Fragmento del texto:
------------------------------------------------

Desde el siglo XVII, la concepción de la elección humana ha experimentado profundas transformaciones. En la era neoliberal, nuestra existencia se vio cada vez más dominada por una idea de libertad especialmente individualista y orientada al mercado.

El artículo que sigue es una reseña de The Age of Choice: A History of Freedom in Modern Life, de Sophia Rosenfeld (Princeton University Press, 2025).

A veces se dice que los seres humanos nos definimos por nuestra capacidad de elegir. Es decir, no actuamos solo por instinto: elegimos qué hacer y cómo hacerlo. Esto es parte de lo que significa ser humano.

Immanuel Kant, el influyente filósofo alemán de la Ilustración, contribuyó como pocos a transformar esta doctrina, en su día controvertida, en algo parecido al sentido común. Según él, la vida humana es una serie de elecciones. Decidir qué hacer es nuestra cruz. De hecho, mientras que la historia de Adán, Eva y la manzana prohibida se interpreta tradicionalmente como el relato de la entrada del mal en el mundo, Kant la reimaginó como el relato de nuestra importantísima transformación en seres conscientes de nuestras elecciones:

La ocasión original para abandonar el instinto natural pudo haber sido insignificante. Pero fue el primer intento del hombre de tomar conciencia de su razón como un poder que puede extenderse más allá de los límites a los que están confinados todos los animales. (…) [E]sta fue una ocasión suficiente para que la razón hiciera violencia a la voz de la naturaleza y, a pesar de su protesta, hiciera el primer intento de libre elección. […] Descubrió en sí mismo el poder de elegir por sí mismo una forma de vida, de no estar atado sin alternativa a una sola forma, como los animales. Se encontraba, por así decirlo, al borde de un abismo.

Este pasaje podría interpretarse en el sentido de que la elección se introdujo en el universo hace mucho tiempo y ha permanecido prácticamente inalterada desde entonces. Sin embargo, el excelente nuevo libro de Sophia Rosenfeld, The Age of Choice: A History of Freedom in Modern Life [La era de la elección: una historia de la libertad en la vida moderna], nos advierte contra este pensamiento ingenuo. Tras examinar la historia de actividades como las compras, el romance y el voto, Rosenfeld ofrece un relato cautivador del desarrollo de la elección desde sus primeras versiones hasta su forma actual. La elección, según muestra, ha evolucionado con el tiempo. Y si Kant tenía razón sobre su importancia fundamental para la vida humana, entonces también nosotros debemos haber cambiado.

------------------------------------------------

Datos registrados:

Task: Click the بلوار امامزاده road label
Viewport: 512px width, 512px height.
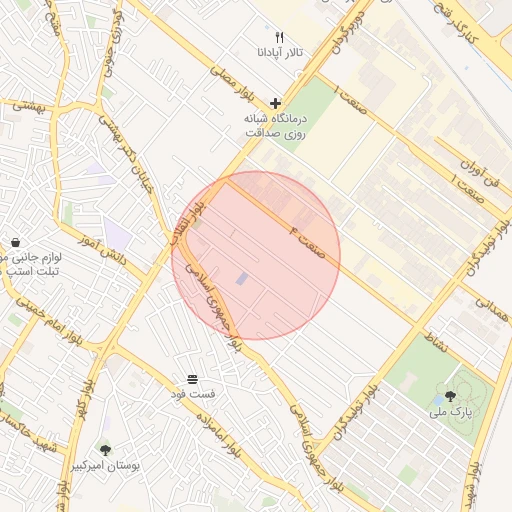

------------------------------------------------

Solicitud escrita:
Copia literalmente el pasaje de la reseña sobre la historia de la elección que empieza con las palabras "Este pasaje podría" y termina con "debemos haber cambiado.".

Respuesta del ejercicio:
Este pasaje podría interpretarse en el sentido de que la elección se introdujo en el universo hace mucho tiempo y ha permanecido prácticamente inalterada desde entonces. Sin embargo, el excelente nuevo libro de Sophia Rosenfeld, The Age of Choice: A History of Freedom in Modern Life [La era de la elección: una historia de la libertad en la vida moderna], nos advierte contra este pensamiento ingenuo. Tras examinar la historia de actividades como las compras, el romance y el voto, Rosenfeld ofrece un relato cautivador del desarrollo de la elección desde sus primeras versiones hasta su forma actual. La elección, según muestra, ha evolucionado con el tiempo. Y si Kant tenía razón sobre su importancia fundamental para la vida humana, entonces también nosotros debemos haber cambiado.